Viral oncogenesis and cell cycle control

Increasing evidence suggests a critical role for cell cycle regulatory genes in tumorigenesis in mammals, and oncogenic viruses account for a considerable proportion of cancers in humans. In most cases, infection by oncogenic viruses is insufficient for malignant transformation; rather, the viruses provide host cells with additional growth stimuli, which extend the proliferative capacity of the infected cell. This implies that viral oncogenes can override cellular control mechanisms, which in untransformed cells regulate cell cycle progression in response to various antiproliferative signals. Recent progress has enabled the definition of several mammalian cell cycle regulatory genes as targets for viral oncoproteins. This new field of investigation was the central topic of a meeting (Viral Oncogenesis and Cell Cycle Control) held in Heidelberg in October 1995. In the following, major findings presented at this meeting will be summarized.
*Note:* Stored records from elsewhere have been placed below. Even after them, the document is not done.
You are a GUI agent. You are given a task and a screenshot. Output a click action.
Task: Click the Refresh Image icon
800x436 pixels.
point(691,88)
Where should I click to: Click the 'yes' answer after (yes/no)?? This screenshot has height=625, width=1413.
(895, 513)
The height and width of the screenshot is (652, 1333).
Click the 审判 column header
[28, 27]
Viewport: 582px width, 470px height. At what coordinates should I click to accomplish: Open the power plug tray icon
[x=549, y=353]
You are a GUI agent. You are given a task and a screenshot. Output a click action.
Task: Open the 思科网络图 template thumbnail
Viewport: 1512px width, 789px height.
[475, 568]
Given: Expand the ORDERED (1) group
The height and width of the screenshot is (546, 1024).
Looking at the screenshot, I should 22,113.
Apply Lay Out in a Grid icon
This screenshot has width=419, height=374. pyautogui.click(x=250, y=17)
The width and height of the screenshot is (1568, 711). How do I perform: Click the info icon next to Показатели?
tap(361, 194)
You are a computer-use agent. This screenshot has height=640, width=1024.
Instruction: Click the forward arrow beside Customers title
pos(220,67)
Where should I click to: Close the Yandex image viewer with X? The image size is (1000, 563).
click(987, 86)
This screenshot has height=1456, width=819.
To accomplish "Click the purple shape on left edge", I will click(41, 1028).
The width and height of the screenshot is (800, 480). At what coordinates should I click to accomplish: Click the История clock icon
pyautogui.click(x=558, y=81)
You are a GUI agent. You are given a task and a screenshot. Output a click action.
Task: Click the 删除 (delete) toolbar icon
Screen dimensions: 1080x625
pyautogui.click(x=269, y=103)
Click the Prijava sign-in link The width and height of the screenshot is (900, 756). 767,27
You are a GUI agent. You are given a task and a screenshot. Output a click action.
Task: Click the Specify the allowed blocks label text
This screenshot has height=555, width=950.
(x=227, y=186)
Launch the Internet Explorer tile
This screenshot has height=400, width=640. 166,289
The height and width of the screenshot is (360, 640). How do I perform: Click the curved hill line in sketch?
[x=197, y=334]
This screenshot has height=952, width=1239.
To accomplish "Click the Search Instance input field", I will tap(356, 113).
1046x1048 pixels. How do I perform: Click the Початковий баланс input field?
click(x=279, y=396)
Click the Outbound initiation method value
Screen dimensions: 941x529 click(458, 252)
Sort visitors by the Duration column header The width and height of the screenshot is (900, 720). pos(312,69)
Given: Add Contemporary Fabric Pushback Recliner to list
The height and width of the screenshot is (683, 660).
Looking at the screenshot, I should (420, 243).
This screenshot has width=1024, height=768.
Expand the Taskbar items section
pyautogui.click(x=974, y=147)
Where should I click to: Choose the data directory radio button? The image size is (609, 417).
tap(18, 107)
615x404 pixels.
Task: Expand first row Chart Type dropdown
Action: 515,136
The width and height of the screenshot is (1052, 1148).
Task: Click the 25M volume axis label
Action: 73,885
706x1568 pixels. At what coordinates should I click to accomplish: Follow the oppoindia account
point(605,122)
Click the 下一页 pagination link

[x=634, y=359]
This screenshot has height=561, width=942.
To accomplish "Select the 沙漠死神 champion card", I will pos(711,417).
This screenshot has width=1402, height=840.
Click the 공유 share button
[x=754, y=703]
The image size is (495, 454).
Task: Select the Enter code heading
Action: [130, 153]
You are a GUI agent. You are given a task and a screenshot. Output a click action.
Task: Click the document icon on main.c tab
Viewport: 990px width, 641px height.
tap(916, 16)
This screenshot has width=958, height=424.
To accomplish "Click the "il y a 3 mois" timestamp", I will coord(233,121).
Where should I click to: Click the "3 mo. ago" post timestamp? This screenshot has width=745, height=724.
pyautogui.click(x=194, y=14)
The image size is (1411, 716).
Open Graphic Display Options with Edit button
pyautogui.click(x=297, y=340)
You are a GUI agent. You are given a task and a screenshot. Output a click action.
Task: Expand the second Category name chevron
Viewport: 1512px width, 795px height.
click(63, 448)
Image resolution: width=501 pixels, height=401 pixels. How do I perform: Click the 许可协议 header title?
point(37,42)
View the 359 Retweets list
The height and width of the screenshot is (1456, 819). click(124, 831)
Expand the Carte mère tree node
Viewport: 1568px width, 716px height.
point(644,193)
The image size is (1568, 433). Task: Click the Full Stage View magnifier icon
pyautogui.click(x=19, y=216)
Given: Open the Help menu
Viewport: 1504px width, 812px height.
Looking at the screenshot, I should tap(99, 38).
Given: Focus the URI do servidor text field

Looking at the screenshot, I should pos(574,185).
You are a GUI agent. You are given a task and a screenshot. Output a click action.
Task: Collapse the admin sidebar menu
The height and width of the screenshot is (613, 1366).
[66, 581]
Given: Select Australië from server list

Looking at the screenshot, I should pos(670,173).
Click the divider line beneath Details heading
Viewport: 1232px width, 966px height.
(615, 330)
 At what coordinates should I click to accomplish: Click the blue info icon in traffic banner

The first part of the meeting was dedicated to the analysis of cell cycle regulation in normal untransformed mammalian cells, followed by an analysis of the interaction of tumor virus oncoproteins with mammalian cell cycle regulators. The latter interactions fall into three categories: viral oncoproteins were shown to interfere with various signal transduction pathways, to inactivate growth-suppressive nuclear proteins by direct binding, and to modulate the expression of key cell cycle regulatory genes.